If i do this it only draws the grass and the detail texture, but it ignores the sand texture… does any1 have any idea why??

Could I instead do the following? I want to change the color because im using per vertex radiosity for my terrain… So i need the tiles that are in shadow to be darker. If i cant simply change the vertex color, I could in multipass blending but i cant in single pass (not easily according to you guys). Cant i just have a 3rd texture pass with just a black texture?? and blend the black texture in accordingly. This brings me to the other question. Why doesnt OpenGL let me do a 3rd texture pass?? Code:

// Grass texture
glActiveTextureARB(GL_TEXTURE0_ARB);
glBindTexture(GL_TEXTURE_2D, texture[0]);
glEnable(GL_TEXTURE_2D);
glTexEnvi(GL_TEXTURE_ENV, GL_TEXTURE_ENV_MODE, GL_COMBINE_EXT);
glTexEnvi(GL_TEXTURE_ENV, GL_SOURCE0_RGB_EXT, GL_TEXTURE);
glTexEnvi(GL_TEXTURE_ENV, GL_COMBINE_RGB_EXT, GL_REPLACE);
// Sand Texture
glActiveTextureARB(GL_TEXTURE1_ARB);
glBindTexture(GL_TEXTURE_2D, texture[1]);
glEnable(GL_TEXTURE_2D);
glTexEnvi(GL_TEXTURE_ENV, GL_TEXTURE_ENV_MODE, GL_COMBINE_EXT);
glTexEnvi(GL_TEXTURE_ENV, GL_SOURCE0_RGB_EXT, GL_PREVIOUS_EXT);
glTexEnvi(GL_TEXTURE_ENV, GL_SOURCE1_RGB_EXT, GL_TEXTURE);
glTexEnvi(GL_TEXTURE_ENV, GL_SOURCE2_RGB_EXT, GL_PRIMARY_COLOR_EXT);
glTexEnvi(GL_TEXTURE_ENV, GL_OPERAND2_RGB_EXT, GL_SRC_ALPHA);
glTexEnvi(GL_TEXTURE_ENV, GL_COMBINE_RGB_EXT, GL_INTERPOLATE_EXT);

// Detail Texture
glActiveTextureARB(GL_TEXTURE2_ARB);
glBindTexture(GL_TEXTURE_2D, texture[2]);
glEnable(GL_TEXTURE_2D);
glTexEnvi(GL_TEXTURE_ENV, GL_TEXTURE_ENV_MODE, GL_COMBINE_EXT);
glTexEnvi(GL_TEXTURE_ENV, GL_SOURCE0_RGB_EXT, GL_PREVIOUS_EXT);
glTexEnvi(GL_TEXTURE_ENV, GL_SOURCE1_RGB_EXT, GL_TEXTURE);
glTexEnvi(GL_TEXTURE_ENV, GL_COMBINE_RGB_EXT, GL_ADD_SIGNED_EXT);

If i do this it only draws the grass and the detail texture, but it ignores the sand texture… does any1 have any idea why??

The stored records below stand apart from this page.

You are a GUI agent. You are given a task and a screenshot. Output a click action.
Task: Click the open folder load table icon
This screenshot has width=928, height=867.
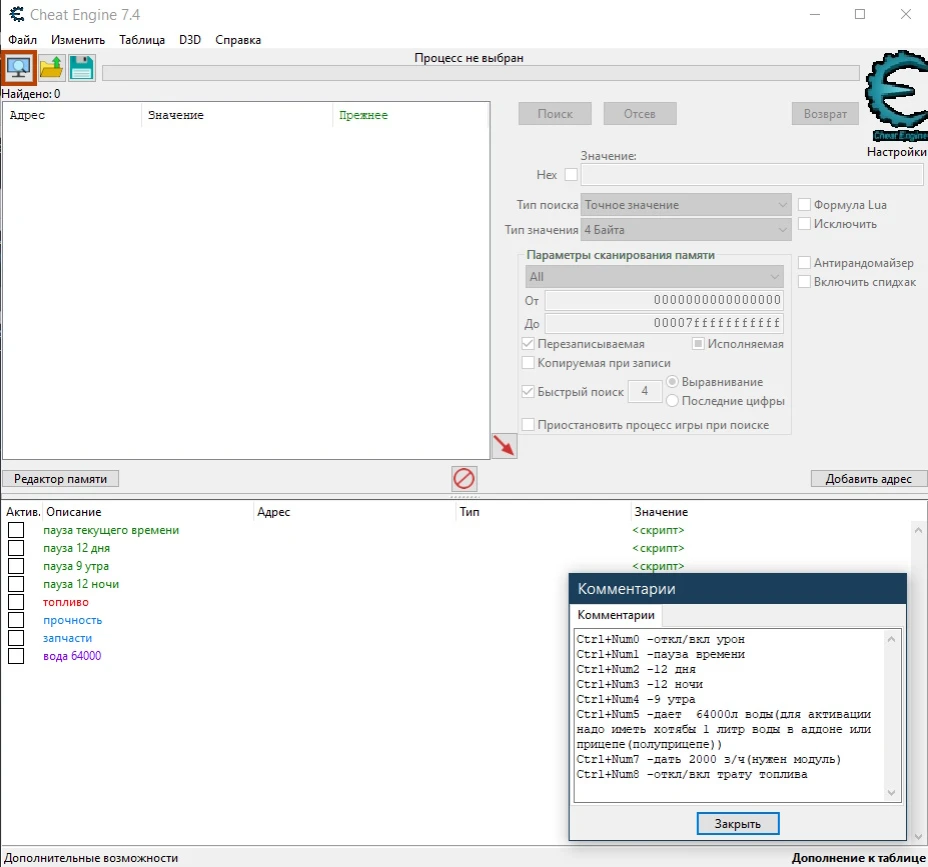point(51,68)
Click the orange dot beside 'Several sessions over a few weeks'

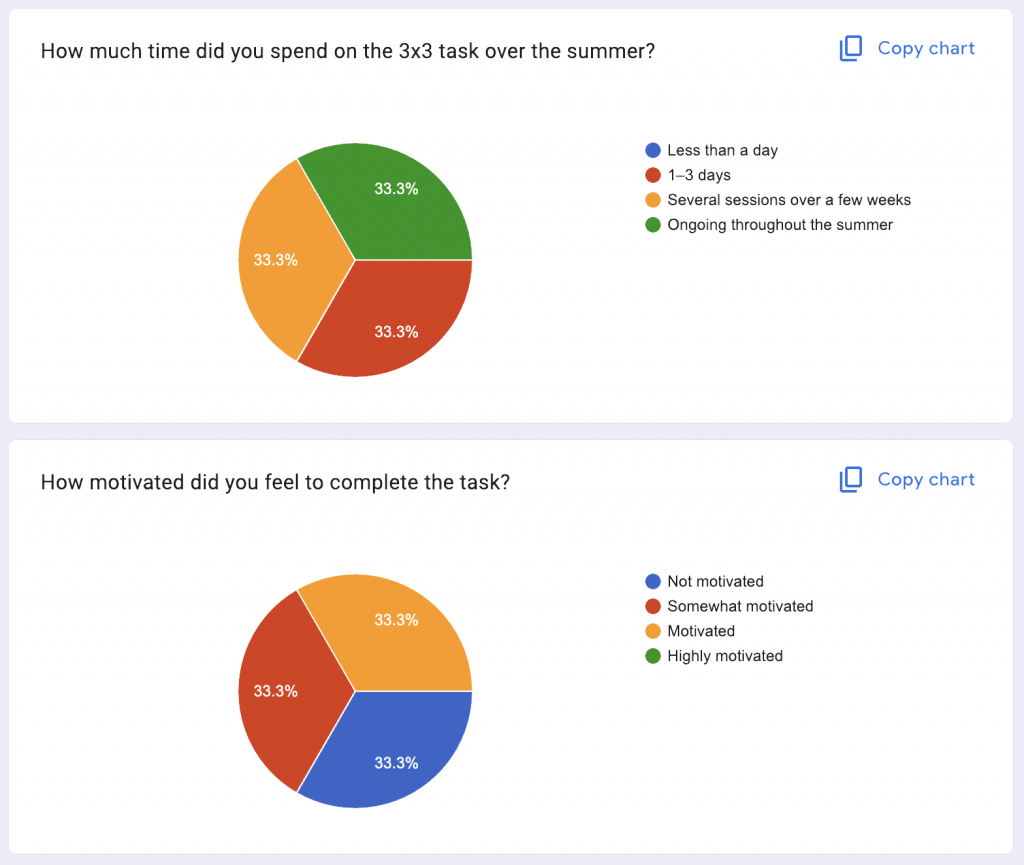pyautogui.click(x=653, y=200)
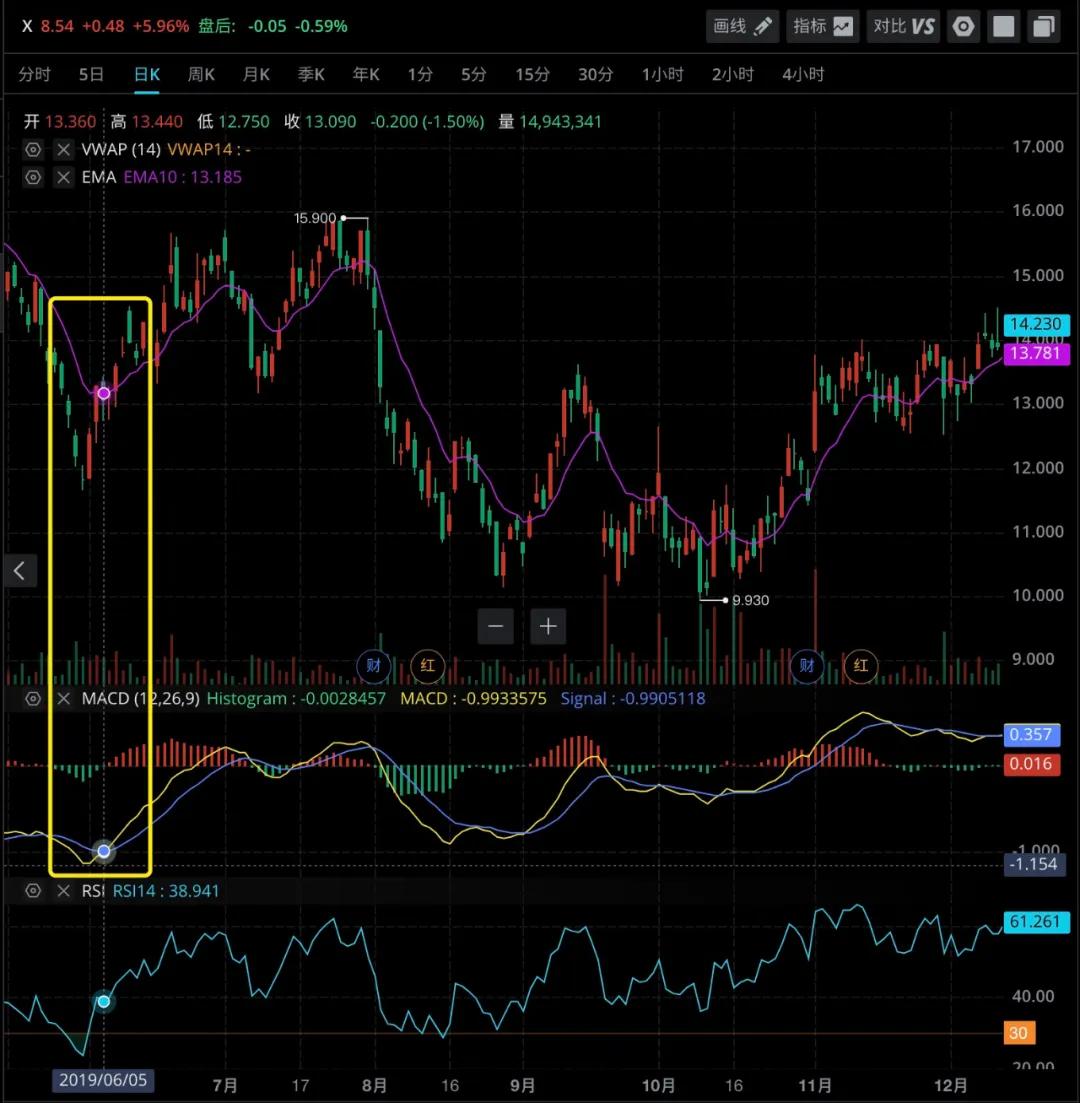Open the 指标 indicators panel
The image size is (1080, 1103).
coord(823,26)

Be aware that you are using three texture units. I don’t know what graphics card you have, but make sure you DO have three texture units available. As far as I know, only Radeon and GF3 has three or more texture units (among the consumer level cards that is).

Call glGetIntegerv with GL_MAX_TEXTURE_UNITS_ARB to find out how many texture units you got. If you only have two, then when you activate the third unit, you should get an error, GL_INVALID_ENUM.

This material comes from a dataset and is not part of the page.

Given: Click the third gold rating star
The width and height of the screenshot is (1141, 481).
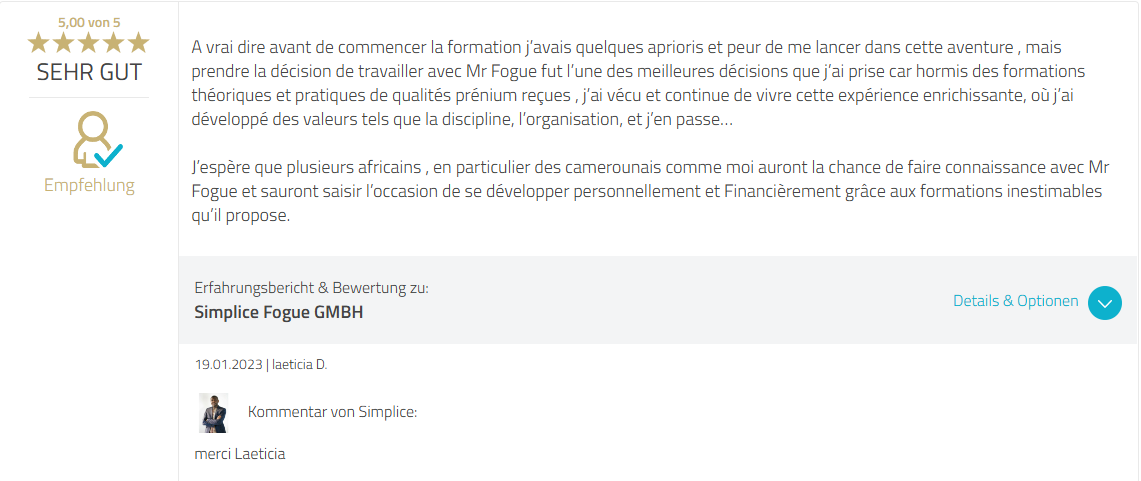Looking at the screenshot, I should [x=89, y=42].
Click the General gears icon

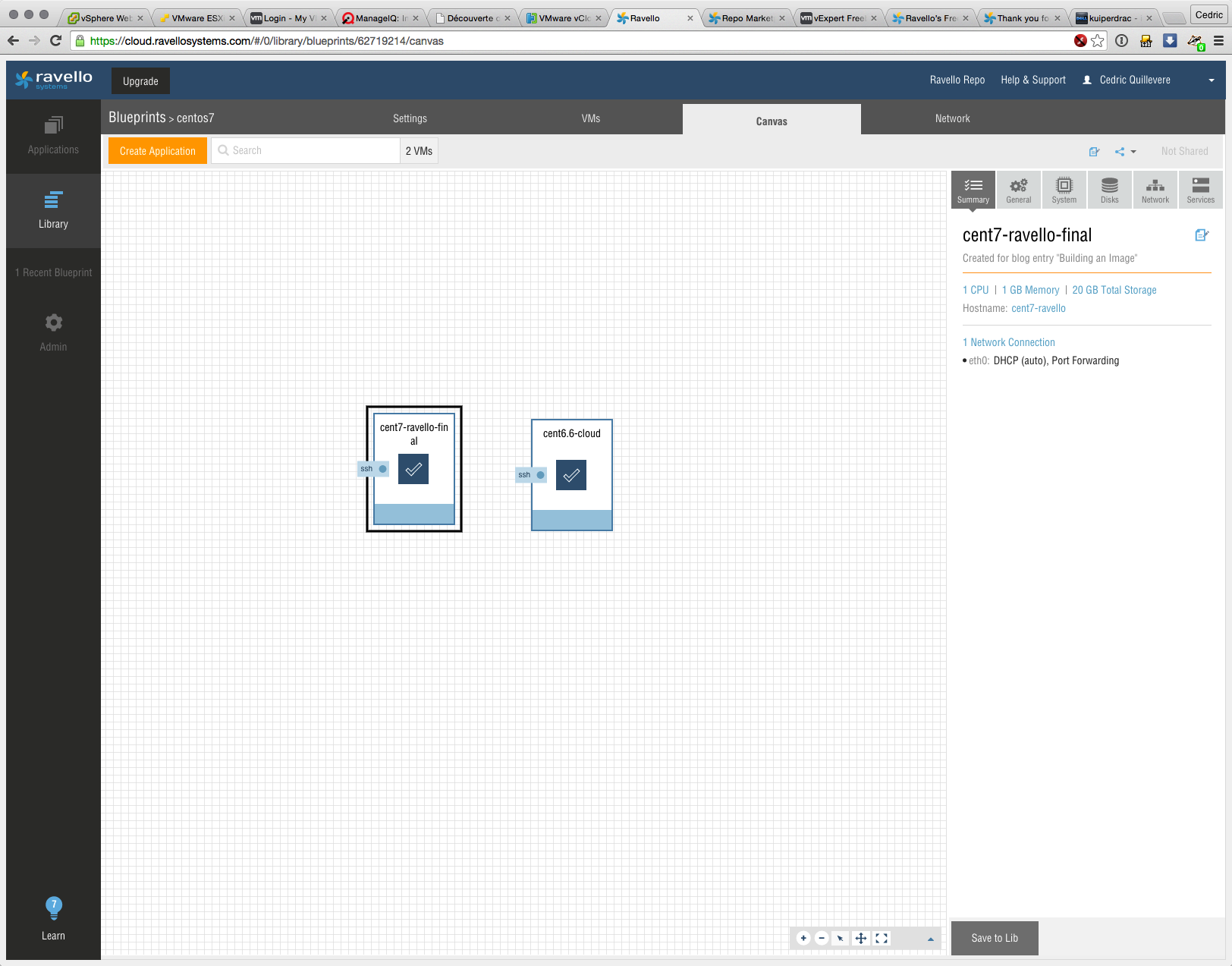(x=1018, y=190)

The last four calls to glTexEnvi would then operate on the second texture unit, since that unit was last successfully activated, and would overwrite the commands above that was intended for the second unit. That is why you get no sand texture, cause you bind another texture, the detail texture, on the second unit.

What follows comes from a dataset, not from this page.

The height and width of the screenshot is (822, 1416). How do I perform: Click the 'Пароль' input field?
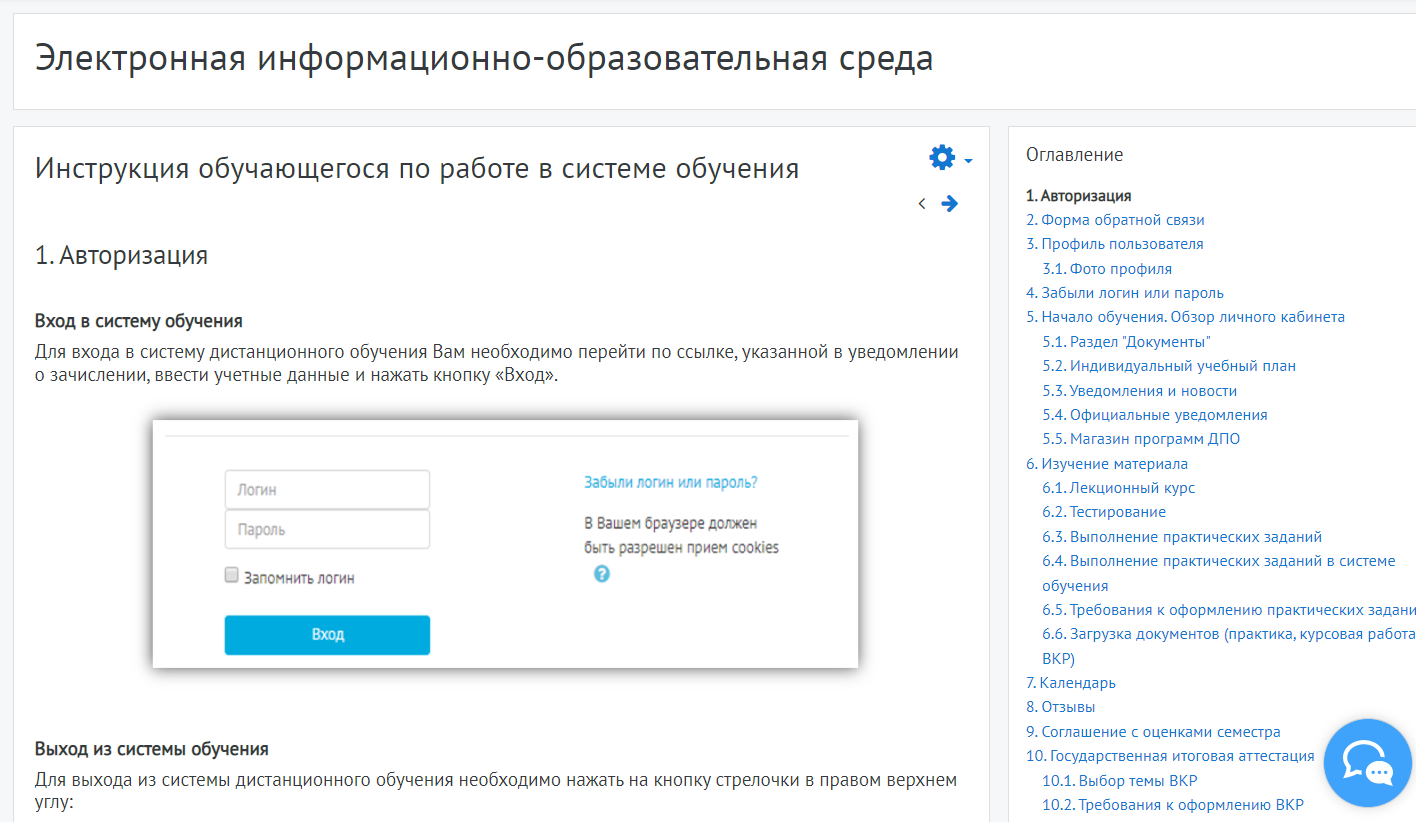click(x=327, y=529)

GF1 / GF2: 2 texture Units
Radeon: 3 texture units
Kyro 2: 4 texture units
GF3: 4 texture units
Radeon 8500: 6 texture units

I guess for the thing you want to do you have to use a multi-pass solution.

Diapolo

Hmmm, back to multipass i suppose :frowning:
one last question then. How do i turn off multitexturing? Because after i init multitexturing, everything renders fine, but after i call glMultiTexCoord2fARB… EVERYTHING is rendered using the multitexturing texture… Like, say i render the grass texture onto the terrain using multitexture. After that everything else is also rendered using the grass texture, even if i have specified a different texture using glBindTexture… So, how do i turn off multitexturing??